Tier 3 Participant: (a) Adds NOM Market Maker liquidity in Penny Symbols and/or Non-Penny Symbols above 0.20% to 0.60% of total industry customer equity and ETF option ADV contracts per day in a month: or (b)(1) transacts in all securities through one or more of its Nasdaq Market Center MPIDs that represent 0.80% or more of Consolidated Volume (“CV”) which adds liquidity in the same month on The Nasdaq Stock Market, (2) transacts in Tape B securities through one or more of its Nasdaq Market Center MPIDs that represent 0.15% or more of CV which adds liquidity in the same month on The Nasdaq Stock Market, and (3) executes greater than 0.01% of CV via Market-on- Close/Limit-on-Close (“MOC/LOC”) volume within The Nasdaq Stock Market Closing Cross in the same month.
Tier 4 Participant adds NOM Market Maker liquidity in Penny Symbols and/or Non-Penny Symbols of above 0.60% of total industry customer equity and ETF option ADV contracts per day in a month.
Tier 5 Participant adds NOM Market Maker liquidity in Penny Symbols and/or Non-Penny Symbols of above 0.40% of total industry customer equity and ETF option ADV contracts per day in a month and transacts in all securities through one or more of its Nasdaq Market Center MPIDs that represent 0.40% or more of Consolidated Volume (“CV”) which adds liquidity in the same month on The Nasdaq Stock Market.
Tier 6 Participant: (a)(1) Adds NOM Market Maker liquidity in Penny Symbols and/or Non-Penny Symbols above 0.95% of total industry customer equity and ETF option ADV contracts per day in a month, (2) executes Total Volume of 250,000 or more contracts per day in a month, of which 30,000 or more contracts per day in a month must be removing liquidity, and (3) adds Firm, Broker-Dealer and Non-NOM Market Maker liquidity in Non-Penny Symbols of 10,000 or more contracts per day in a month; or (b)(1) adds NOM Market Maker liquidity in Penny Symbols and/or Non-Penny Symbols above 1.50% of total industry customer equity and ETF option ADV contracts per day in a month, and (2) executes Total Volume of 250,000 or more contracts per day in a month, of which 15,000 or more contracts per day in a month must be removing liquidity.

As set forth above, the Exchange currently offers two different paths in (a) and (b) for Participants to achieve the Tier 3 Market Maker rebate. The Exchange now proposes to amend the Tier 3 qualifications in (b) as follows:

The Exchange will also correct a punctuation error in Tier 3.

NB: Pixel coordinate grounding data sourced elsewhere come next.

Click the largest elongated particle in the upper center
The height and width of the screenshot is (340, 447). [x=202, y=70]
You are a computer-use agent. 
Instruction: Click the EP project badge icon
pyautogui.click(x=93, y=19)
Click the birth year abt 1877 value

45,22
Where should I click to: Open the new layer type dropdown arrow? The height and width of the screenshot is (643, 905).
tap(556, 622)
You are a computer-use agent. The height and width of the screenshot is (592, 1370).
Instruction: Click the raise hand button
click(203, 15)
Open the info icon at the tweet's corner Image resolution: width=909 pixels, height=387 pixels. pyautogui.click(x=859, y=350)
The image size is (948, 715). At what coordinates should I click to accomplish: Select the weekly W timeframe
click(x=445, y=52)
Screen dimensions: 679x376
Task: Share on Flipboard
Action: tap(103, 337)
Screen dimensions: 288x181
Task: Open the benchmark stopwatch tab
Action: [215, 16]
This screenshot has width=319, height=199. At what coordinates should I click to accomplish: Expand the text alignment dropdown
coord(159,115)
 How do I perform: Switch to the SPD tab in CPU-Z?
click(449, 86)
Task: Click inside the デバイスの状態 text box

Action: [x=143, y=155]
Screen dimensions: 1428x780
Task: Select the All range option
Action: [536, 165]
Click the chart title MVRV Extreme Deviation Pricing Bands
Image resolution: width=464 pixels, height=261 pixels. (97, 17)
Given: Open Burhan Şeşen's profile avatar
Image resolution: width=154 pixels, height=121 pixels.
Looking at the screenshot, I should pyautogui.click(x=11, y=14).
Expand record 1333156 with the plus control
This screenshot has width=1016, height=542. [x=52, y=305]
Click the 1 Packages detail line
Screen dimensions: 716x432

Participant . . . (b)(1) adds NOM Market Maker liquidity in Penny Symbols and/or Non-Penny Symbols above 0.07% to 0.20% of total industry customer equity and ETF option ADV contracts per day in a month, (2) transacts in all securities through one or more of its Nasdaq Market Center MPIDs that represent 0.70% or more of Consolidated Volume (“CV”) which adds liquidity in the same month on The Nasdaq Stock Market, (3) transacts in Tape B securities through one or more of its Nasdaq Market Center MPIDs that represent 0.10% or more of CV which adds liquidity in the same month on The Nasdaq Stock Market, and (4) executes greater than 0.01% of CV via Market-on- Close/Limit-on-Close (“MOC/LOC”) volume within The Nasdaq Stock Market Closing Cross in the same month.

The proposal adds an options component and lowers two of the existing equity components, namely by decreasing the percentage requirement that Market Makers transact in all securities through one or more of its Nasdaq Market Center MPIDs from 0.80% to 0.70% and decreasing the percentage requirement that Market Makers transact in Tape B securities through one or more of its Nasdaq Market Center MPIDs from 0.15% to 0.10%. By lowering the percentage thresholds, the Exchange intends to render the Tier 3 rebate more readily accessible to Market Makers. If more Market Makers find that this rebate is accessible to them, then more will seek to qualify for it by adding liquidity on The Nasdaq Stock Market. Together with the proposed options component, which is designed to incentivize Market Makers to add liquidity on NOM, the Exchange believes that its proposal will improve the quality of the Exchange's equity and options markets, to the benefit of all market participants.

All NOM Participants are required to be members of The Nasdaq Stock Market pursuant to General 3 (Membership and Access).

Technical Amendments

The Exchange proposes to correct two rule citations to the MARS Payment Tiers in Section (6). The Exchange recently renumbered this section to Section 2(4) and did not update these citations.

Specifically, notes 6 and 8 in Options 7, Section 2(1).

See Securities Exchange Act Release No. 91677 (April 26, 2021), 86 FR 22989 (April 30, 2021) (SR-NASDAQ-2021-021).

2. Statutory Basis

The Exchange believes that its proposal is consistent with Section 6(b) of the Act, in general, and furthers the objectives of Sections 6(b)(4) and 6(b)(5) of the Act, in particular, in that it provides for the equitable allocation of reasonable dues, fees and other charges among members and issuers and other persons using any facility, and is not designed to permit unfair discrimination between customers, issuers, brokers, or dealers.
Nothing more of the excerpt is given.